Ahmet Arif’in Leyla Erbil’e yazdığı mektupları da değerlendirecek olursam: Bu mektuplarda Franz Kafka'nın Sevgili Milena'sına, Halil Cibran'ın âşık olduğu Mey Ziyâde'ye yazdığı mektuplardaki derinlik yoktur diye düşünüyorum. Bu kadarını söylemek isterim.
Şimdi tekrar dönelim ‘’Dönemeç’’ şiirine…
Şiirde iki bölüm vardı: Birinci bölümde canlı bir hayat, ikinci bölüm ise bayat bir mevsim anlatılırdı. Ve ben şiiri anlatırken insan hayatının da birçok dönemeci olduğunu anlatmıştım.
Sadece insan hayatı değildi ki dönemeçleri olan… Toplumların da devletlerin de dönemeçleri olurdu.
Türkiye Cumhuriyeti’nin de tıpkı şiirdeki gibi dönemeçleri oldu.
Türkiye Cumhuriyeti’nin, kurulduğunda; ulusal egemenlik, tam bağımsızlık, ulusal onur, ulusal gurur gibi kimliği, sanayileşme, kalkınma, demokrasi, yurtta ve dünyada barış ve muasır medeniyet seviyesine erişme gibi bir hedefi olan cıvıl cıvıl canlı bir bir hayatı vardı.

• **Görev Tanımı**:
Metne göre "Dönemeç" şiirinin ikinci bölümünde ne anlatılır?

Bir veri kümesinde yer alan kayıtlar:

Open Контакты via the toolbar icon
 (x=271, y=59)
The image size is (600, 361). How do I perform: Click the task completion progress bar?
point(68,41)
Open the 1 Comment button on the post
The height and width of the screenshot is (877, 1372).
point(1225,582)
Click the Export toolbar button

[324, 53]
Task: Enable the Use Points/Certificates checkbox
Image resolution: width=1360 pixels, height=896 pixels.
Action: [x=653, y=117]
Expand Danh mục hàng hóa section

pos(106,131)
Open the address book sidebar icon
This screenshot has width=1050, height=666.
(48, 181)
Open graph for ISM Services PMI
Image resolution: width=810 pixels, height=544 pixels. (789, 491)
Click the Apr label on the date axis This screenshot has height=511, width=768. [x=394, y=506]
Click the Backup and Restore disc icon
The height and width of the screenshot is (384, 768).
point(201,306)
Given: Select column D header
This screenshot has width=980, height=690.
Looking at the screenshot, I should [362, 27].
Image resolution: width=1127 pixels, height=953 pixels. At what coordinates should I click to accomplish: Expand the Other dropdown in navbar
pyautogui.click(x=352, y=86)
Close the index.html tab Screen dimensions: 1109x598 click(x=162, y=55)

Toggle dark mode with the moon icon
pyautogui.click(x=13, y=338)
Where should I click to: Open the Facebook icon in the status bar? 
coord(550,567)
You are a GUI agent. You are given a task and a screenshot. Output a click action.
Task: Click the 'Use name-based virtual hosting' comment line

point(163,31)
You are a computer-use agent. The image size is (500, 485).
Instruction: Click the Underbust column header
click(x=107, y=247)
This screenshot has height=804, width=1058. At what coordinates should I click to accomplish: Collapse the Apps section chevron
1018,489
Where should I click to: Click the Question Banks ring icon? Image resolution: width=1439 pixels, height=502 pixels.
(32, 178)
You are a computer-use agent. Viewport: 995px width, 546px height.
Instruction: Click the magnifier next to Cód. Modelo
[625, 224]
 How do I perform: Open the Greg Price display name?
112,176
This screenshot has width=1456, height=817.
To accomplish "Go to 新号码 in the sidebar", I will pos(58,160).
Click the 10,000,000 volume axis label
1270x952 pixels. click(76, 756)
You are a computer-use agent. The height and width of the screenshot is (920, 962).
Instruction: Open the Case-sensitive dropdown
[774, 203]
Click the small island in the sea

• **Alıştırma Çözümü**:
Şiirin ikinci bölümünde bayat bir mevsim anlatılır.